- Testo di partenza:

Nel numero dello scorso gennaio della rivista “Le Scienze” c’è un articolo del Bressanini, che quasi tutti voi che mi leggete sicuramente già conoscete, se non altro per sentito nominare tra queste pagine, nelle quali a tratti alterni lo incenso (quando ci spiega i cibi dal punto di vista scientifico) o lo avverso (quando ci espone il suo *scientifico* punto di vista) :-)

Lo scritto in questione, che si trova inserito in una rubrica che si chiama “Pentole & provette” si intitola: “Tra esoterismo e agricoltura”, ed è sottotitolato: Uno studio ha dimostrato che la biodinamica non migliora la qualità dei prodotti.

- Materiale:
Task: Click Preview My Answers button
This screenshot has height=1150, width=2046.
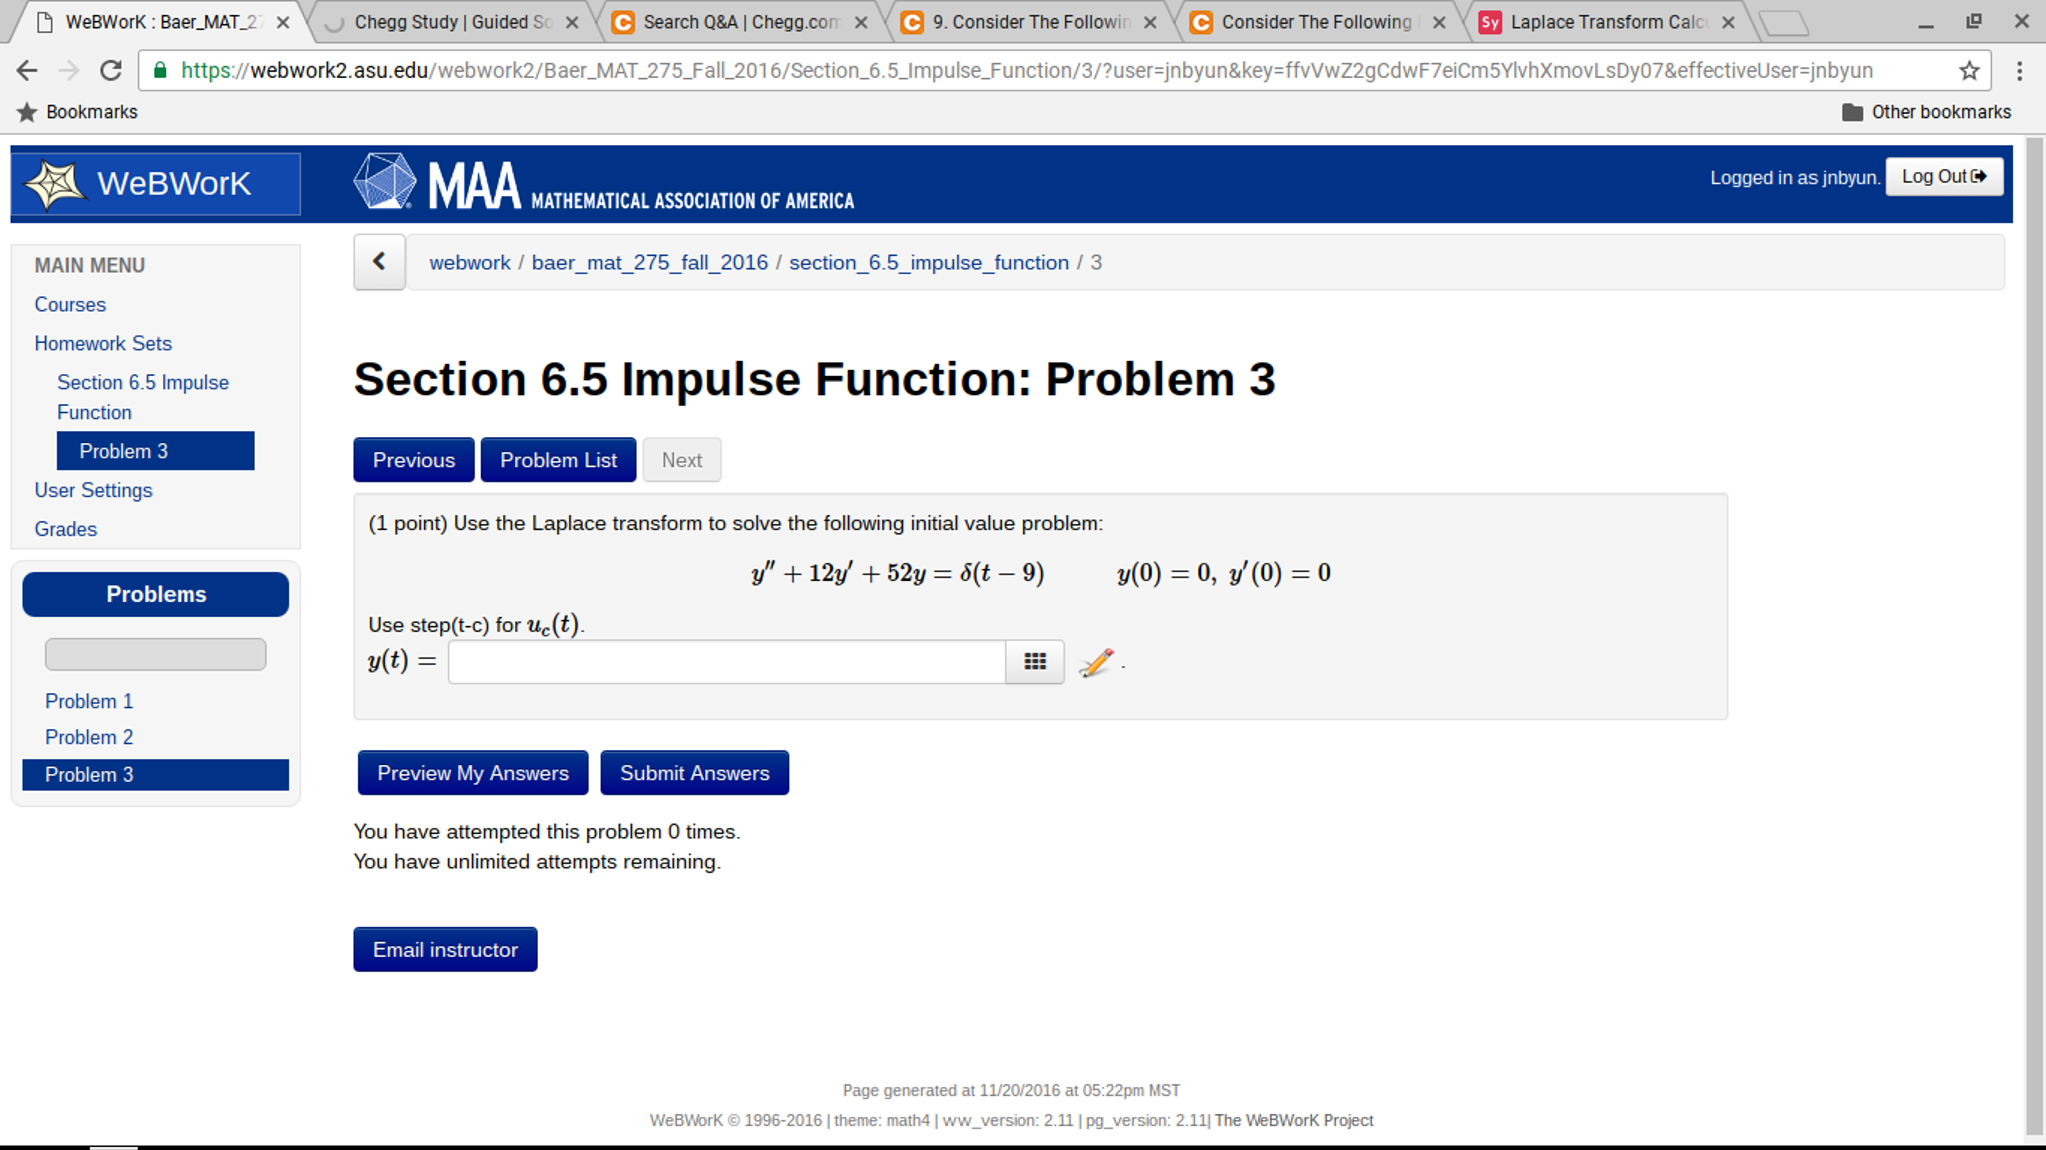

- Breve esercizio:
Trascrivi la parte del testo di partenza compresa tra «Nel numero dello» e «qualità dei prodotti.», estremi inclusi, senza cambiare nulla.

- Soluzione:
Nel numero dello scorso gennaio della rivista “Le Scienze” c’è un articolo del Bressanini, che quasi tutti voi che mi leggete sicuramente già conoscete, se non altro per sentito nominare tra queste pagine, nelle quali a tratti alterni lo incenso (quando ci spiega i cibi dal punto di vista scientifico) o lo avverso (quando ci espone il suo *scientifico* punto di vista) :-)

Lo scritto in questione, che si trova inserito in una rubrica che si chiama “Pentole & provette” si intitola: “Tra esoterismo e agricoltura”, ed è sottotitolato: Uno studio ha dimostrato che la biodinamica non migliora la qualità dei prodotti.